Приседящие поискали на окне и подали.
Тетушка взглянула и мало ума не решилась. Что вы думаете? Действительно ведь все вышло по ошибочному молению, потому что на место рабы божьей Капитолины, которая замужем, там писана раба Катерина, которая еще незамужняя, девица.
Женки говорят:
– Поди же, какой грех! Имена очень сходственны… но ничего, это можно поправить.
А тетушка подумала: «Нет, врете, теперь вам уж не поправить: Кате уж вымолено», – и разорвала бумажку на мелкие частички.
Главное дело, боялись: как дядюшке сказать? Он был такой человек, что если расходится, то его мудрено унять. К тому же он Катю меньше всех любил, а любимая дочь у него была самая младшая, Оленька, – ей он всех больше и обещал.

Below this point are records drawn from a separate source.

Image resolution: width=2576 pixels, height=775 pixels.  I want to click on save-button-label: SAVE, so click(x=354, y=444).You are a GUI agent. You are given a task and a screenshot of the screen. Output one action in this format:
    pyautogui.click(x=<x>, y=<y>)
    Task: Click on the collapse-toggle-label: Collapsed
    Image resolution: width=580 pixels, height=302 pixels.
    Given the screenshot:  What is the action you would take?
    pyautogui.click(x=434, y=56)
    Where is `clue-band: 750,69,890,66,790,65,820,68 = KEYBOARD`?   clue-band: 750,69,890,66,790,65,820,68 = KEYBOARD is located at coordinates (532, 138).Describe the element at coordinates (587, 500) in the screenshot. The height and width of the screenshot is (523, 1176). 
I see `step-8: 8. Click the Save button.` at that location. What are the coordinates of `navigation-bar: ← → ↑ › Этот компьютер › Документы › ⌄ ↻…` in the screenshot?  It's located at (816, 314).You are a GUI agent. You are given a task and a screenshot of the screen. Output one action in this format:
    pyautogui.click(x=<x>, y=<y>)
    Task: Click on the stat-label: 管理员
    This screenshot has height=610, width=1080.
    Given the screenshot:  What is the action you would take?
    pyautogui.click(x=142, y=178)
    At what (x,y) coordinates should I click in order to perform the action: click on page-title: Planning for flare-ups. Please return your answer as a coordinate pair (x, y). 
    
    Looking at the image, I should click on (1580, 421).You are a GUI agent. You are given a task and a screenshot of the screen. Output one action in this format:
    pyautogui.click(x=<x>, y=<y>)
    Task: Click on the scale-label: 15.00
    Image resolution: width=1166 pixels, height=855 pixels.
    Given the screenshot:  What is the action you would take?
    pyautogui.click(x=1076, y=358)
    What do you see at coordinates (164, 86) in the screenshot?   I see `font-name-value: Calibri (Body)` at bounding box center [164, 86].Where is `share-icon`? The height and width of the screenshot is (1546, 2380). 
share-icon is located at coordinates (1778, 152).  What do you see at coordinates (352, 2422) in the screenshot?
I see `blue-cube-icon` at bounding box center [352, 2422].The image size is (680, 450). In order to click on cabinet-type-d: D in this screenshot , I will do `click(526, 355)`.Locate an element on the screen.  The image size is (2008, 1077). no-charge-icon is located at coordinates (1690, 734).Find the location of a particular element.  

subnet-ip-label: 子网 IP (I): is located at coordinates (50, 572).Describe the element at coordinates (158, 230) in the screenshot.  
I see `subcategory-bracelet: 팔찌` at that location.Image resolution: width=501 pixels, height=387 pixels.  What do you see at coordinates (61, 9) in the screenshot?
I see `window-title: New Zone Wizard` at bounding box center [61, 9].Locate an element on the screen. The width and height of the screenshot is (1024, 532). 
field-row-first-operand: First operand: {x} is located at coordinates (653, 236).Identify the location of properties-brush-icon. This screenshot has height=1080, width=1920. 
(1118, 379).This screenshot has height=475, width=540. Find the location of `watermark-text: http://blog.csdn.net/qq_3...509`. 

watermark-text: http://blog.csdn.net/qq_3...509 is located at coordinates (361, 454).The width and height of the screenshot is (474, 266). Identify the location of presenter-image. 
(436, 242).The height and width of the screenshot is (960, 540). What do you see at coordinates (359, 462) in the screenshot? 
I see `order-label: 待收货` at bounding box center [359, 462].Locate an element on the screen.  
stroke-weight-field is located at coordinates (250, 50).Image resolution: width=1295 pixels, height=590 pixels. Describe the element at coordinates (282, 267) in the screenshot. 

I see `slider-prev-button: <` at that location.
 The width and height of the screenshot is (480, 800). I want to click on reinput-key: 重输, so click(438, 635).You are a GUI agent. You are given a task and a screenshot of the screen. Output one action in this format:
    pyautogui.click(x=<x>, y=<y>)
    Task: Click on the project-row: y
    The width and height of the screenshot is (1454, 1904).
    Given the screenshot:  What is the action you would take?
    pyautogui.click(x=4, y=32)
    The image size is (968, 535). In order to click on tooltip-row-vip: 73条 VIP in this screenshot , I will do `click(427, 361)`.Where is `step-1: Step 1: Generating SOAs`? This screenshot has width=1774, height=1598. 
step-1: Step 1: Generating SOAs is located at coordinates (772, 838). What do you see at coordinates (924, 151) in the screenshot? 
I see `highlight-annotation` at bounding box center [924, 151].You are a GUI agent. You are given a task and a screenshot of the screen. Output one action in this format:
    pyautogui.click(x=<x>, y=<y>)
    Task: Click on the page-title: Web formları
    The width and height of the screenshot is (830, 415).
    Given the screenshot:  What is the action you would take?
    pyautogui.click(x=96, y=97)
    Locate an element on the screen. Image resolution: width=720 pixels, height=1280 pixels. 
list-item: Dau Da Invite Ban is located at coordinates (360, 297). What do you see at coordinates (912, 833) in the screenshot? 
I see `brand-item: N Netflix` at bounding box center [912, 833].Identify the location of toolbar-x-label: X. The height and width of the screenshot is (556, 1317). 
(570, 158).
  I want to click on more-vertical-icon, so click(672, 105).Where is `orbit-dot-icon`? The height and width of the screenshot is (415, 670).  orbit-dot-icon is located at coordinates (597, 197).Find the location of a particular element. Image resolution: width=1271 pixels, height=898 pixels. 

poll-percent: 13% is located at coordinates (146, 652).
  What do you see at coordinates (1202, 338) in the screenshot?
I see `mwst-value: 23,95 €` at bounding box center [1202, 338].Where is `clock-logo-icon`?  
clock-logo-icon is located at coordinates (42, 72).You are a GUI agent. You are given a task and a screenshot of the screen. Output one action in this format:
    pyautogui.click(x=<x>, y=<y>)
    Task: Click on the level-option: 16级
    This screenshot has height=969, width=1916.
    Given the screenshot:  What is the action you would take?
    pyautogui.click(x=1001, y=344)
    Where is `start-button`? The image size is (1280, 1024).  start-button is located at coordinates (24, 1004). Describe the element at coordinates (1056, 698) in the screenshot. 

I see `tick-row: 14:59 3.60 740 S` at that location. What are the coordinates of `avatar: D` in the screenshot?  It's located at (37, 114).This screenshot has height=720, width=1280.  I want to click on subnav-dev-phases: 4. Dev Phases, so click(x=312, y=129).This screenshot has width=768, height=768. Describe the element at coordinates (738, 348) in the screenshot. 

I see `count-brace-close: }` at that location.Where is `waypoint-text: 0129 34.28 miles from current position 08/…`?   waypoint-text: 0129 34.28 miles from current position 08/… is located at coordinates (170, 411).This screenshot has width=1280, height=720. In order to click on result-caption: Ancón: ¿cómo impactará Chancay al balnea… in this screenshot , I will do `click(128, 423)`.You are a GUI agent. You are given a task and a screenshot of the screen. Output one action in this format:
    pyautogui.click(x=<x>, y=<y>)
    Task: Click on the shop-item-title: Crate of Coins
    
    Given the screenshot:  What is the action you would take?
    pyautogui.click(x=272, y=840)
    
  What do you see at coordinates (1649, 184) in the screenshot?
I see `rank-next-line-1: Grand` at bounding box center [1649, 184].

Думала, думала тетушка и видит, что одним умом ей этой беды не обдумать, – зовет зятя-живописца на совет и все ему во всех подробностях открыла, а потом просит:
– Ты, – говорит, – хотя неверующий, однако могут тебе быть какие-нибудь чувства, – пожалуйста, пожалей ты Катю, пособи мне скрыть ее девичий грех.
А живописец вдруг лоб нахмурил и строго говорит:
– Извините, пожалуйста, вы хотя моей жене мать, однако, во-первых, я этого терпеть не люблю, чтобы меня безверным считали, а во-вторых, я не понимаю – какой же тут причитаете Кате грех, если об ней так Иван Яковлевич столько времени просил? Я к Катечке все братские чувства имею и за нее заступлюсь, потому что она тут ни в чем не виновата.
Тетушка пальцы кусает и плачет, а сама говорит:
– Ну… уж как ни в чем?
– Разумеется, ни в чем. Это ваш чудотворец все напутал, с него и взыскивайте.
– Какое же с него взыскание! Он праведник.
– Ну, а если праведник, так и молчите. Пришлите мне с Катею три бутылки шампанского вина.
Тетушка переспрашивает:
– Что такое?
А он опять отвечает:
– Три бутылки шампанского, – одну ко мне сейчас в мои комнаты, а две после, куда прикажу, но только чтобы дома готовы были и во льду стояли заверчены.
Тетушка посмотрела на него и только головой покивала.
– Бог с тобою, – говорит, – я думала, что ты только без одной веры, а ты святые лики изображаешь, а сам без всех чувств оказываешься… Оттого я твоим иконам и не могу поклоняться.
А он отвечает:
– Нет, вы насчет веры оставьте: это вы, кажется, сомневаетесь и все по естеству думаете, будто тут собственная Катина причина есть, а я крепко верю, что во всем этом один Иван Яковлевич причинен; а чувства мои вы увидите, когда мне с Катею в мою мастерскую шампанское пришлете.